* Required work
Rewrite the lines below, changing every "Viewport" to "Display" and leaving everything else untouched.

* Extracted material
· · · · ·

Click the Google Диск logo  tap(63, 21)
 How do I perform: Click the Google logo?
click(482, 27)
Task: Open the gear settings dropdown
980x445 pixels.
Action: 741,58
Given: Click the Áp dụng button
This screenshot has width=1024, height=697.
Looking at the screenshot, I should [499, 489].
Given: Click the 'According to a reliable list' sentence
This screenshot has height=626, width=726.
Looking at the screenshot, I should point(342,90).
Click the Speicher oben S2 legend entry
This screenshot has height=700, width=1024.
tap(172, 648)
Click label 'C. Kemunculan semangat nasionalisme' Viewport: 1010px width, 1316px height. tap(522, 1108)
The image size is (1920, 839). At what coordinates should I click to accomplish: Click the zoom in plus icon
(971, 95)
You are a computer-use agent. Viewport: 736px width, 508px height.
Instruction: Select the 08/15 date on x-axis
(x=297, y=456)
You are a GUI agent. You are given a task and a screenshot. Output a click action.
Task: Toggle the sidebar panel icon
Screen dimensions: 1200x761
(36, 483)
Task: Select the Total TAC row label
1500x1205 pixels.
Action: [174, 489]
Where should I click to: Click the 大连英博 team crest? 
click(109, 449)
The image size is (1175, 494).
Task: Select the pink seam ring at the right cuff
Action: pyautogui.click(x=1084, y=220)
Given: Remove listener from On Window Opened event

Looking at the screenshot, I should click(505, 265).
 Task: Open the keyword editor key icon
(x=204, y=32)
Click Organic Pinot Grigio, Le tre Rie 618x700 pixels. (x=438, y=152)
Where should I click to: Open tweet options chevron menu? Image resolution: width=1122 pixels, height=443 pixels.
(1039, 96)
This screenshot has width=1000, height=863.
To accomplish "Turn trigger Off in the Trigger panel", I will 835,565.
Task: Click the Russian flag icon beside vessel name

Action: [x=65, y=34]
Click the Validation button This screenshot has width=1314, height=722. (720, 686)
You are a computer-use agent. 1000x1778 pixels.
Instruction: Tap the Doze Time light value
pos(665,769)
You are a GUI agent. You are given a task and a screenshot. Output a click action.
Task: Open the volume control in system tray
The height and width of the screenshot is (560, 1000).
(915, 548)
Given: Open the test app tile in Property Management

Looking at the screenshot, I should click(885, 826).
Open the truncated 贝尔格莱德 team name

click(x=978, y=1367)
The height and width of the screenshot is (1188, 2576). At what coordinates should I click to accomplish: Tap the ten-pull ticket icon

· · · · ·

* Task response
Click the Google Диск logo  tap(63, 21)
 How do I perform: Click the Google logo?
click(482, 27)
Task: Open the gear settings dropdown
980x445 pixels.
Action: 741,58
Given: Click the Áp dụng button
This screenshot has width=1024, height=697.
Looking at the screenshot, I should [499, 489].
Given: Click the 'According to a reliable list' sentence
This screenshot has height=626, width=726.
Looking at the screenshot, I should point(342,90).
Click the Speicher oben S2 legend entry
This screenshot has height=700, width=1024.
tap(172, 648)
Click label 'C. Kemunculan semangat nasionalisme' Display: 1010px width, 1316px height. tap(522, 1108)
The image size is (1920, 839). At what coordinates should I click to accomplish: Click the zoom in plus icon
(971, 95)
You are a computer-use agent. Display: 736px width, 508px height.
Instruction: Select the 08/15 date on x-axis
(x=297, y=456)
You are a GUI agent. You are given a task and a screenshot. Output a click action.
Task: Toggle the sidebar panel icon
Screen dimensions: 1200x761
(36, 483)
Task: Select the Total TAC row label
1500x1205 pixels.
Action: [174, 489]
Where should I click to: Click the 大连英博 team crest? 
click(109, 449)
The image size is (1175, 494).
Task: Select the pink seam ring at the right cuff
Action: pyautogui.click(x=1084, y=220)
Given: Remove listener from On Window Opened event

Looking at the screenshot, I should click(505, 265).
 Task: Open the keyword editor key icon
(x=204, y=32)
Click Organic Pinot Grigio, Le tre Rie 618x700 pixels. (x=438, y=152)
Where should I click to: Open tweet options chevron menu? Image resolution: width=1122 pixels, height=443 pixels.
(1039, 96)
This screenshot has width=1000, height=863.
To accomplish "Turn trigger Off in the Trigger panel", I will 835,565.
Task: Click the Russian flag icon beside vessel name

Action: [x=65, y=34]
Click the Validation button This screenshot has width=1314, height=722. (720, 686)
You are a computer-use agent. 1000x1778 pixels.
Instruction: Tap the Doze Time light value
pos(665,769)
You are a GUI agent. You are given a task and a screenshot. Output a click action.
Task: Open the volume control in system tray
The height and width of the screenshot is (560, 1000).
(915, 548)
Given: Open the test app tile in Property Management

Looking at the screenshot, I should click(885, 826).
Open the truncated 贝尔格莱德 team name

click(x=978, y=1367)
The height and width of the screenshot is (1188, 2576). At what coordinates should I click to accomplish: Tap the ten-pull ticket icon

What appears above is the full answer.